We broke the news about the outage Sunday and now we know what happened.

Benjamin Treynor Sloss the VP of 24/7 explained the problem. Basically, server configurations were changed and applied incorrectly. This was the impact:

Overall, YouTube measured a 2.5% drop of views for one hour, while Google Cloud Storage measured a 30% reduction in traffic. Approximately 1% of active Gmail users had problems with their account; while that is a small fraction of users, it still represents millions of users who couldn’t receive or send email. As Gmail users ourselves, we know how disruptive losing an essential tool can be! Finally, low-bandwidth services like Google Search recorded only a short-lived increase in latency as they switched to serving from unaffected regions, then returned to normal.

Benjamin continued:

Google’s engineering teams detected the issue within seconds, but diagnosis and correction took far longer than our target of a few minutes. Once alerted, engineering teams quickly identified the cause of the network congestion, but the same network congestion which was creating service degradation also slowed the engineering teams’ ability to restore the correct configurations, prolonging the outage. The Google teams were keenly aware that every minute which passed represented another minute of user impact, and brought on additional help to parallelize restoration efforts.

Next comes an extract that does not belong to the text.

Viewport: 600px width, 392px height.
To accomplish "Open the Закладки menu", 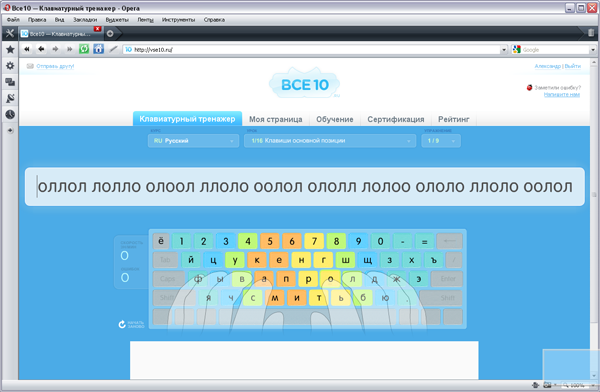I will coord(85,20).
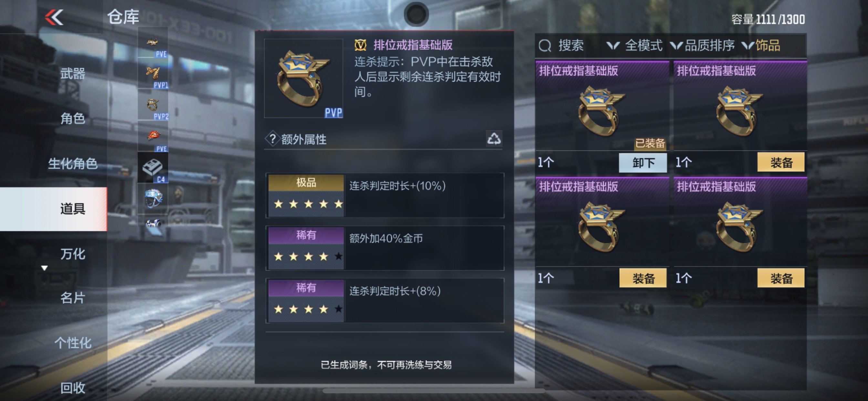Screen dimensions: 868x401
Task: Select the bottom-right 排位戒指基础版 ring thumbnail
Action: pyautogui.click(x=739, y=227)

This outage reminds us of how important it is to be prepared for the outage BEFORE it happens. The absolute complexity of networks continues to grow exponentially – especially as public, private and hybrid clouds which are becoming increasingly interdependent, need to be up at all times.

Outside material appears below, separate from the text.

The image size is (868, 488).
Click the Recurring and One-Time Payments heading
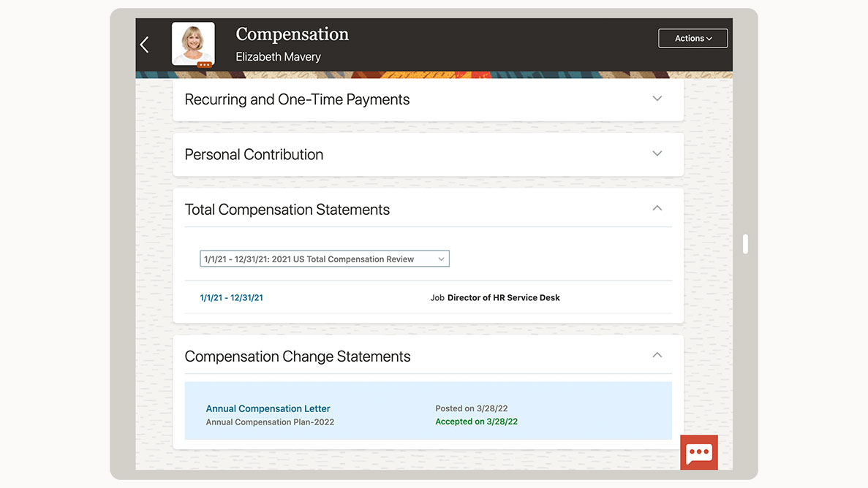[297, 99]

We reached out to Enzo Signore, CMO at FixStream for his thoughts and he had this to say, “IT operations environments have become so complex and dynamic that even small issues can cause significant harm, even to the most sophisticated organizations. This is because it’s extremely hard to correlate events across the IT stack and the amount of data involved makes it impossible for humans to do it. Companies need to automate the process to correlate event data across all the IT domains so that they can quickly locate the problem and avoid disasters. This is the foundation of AIOps solutions.”

Of course, any outage could be prevented if you apply Monday Morning Quarterback analysis. AIOps in many ways aids in providing the clairvoyance needed to see what potential problems are coming down the road and to act to mitigate them quickly.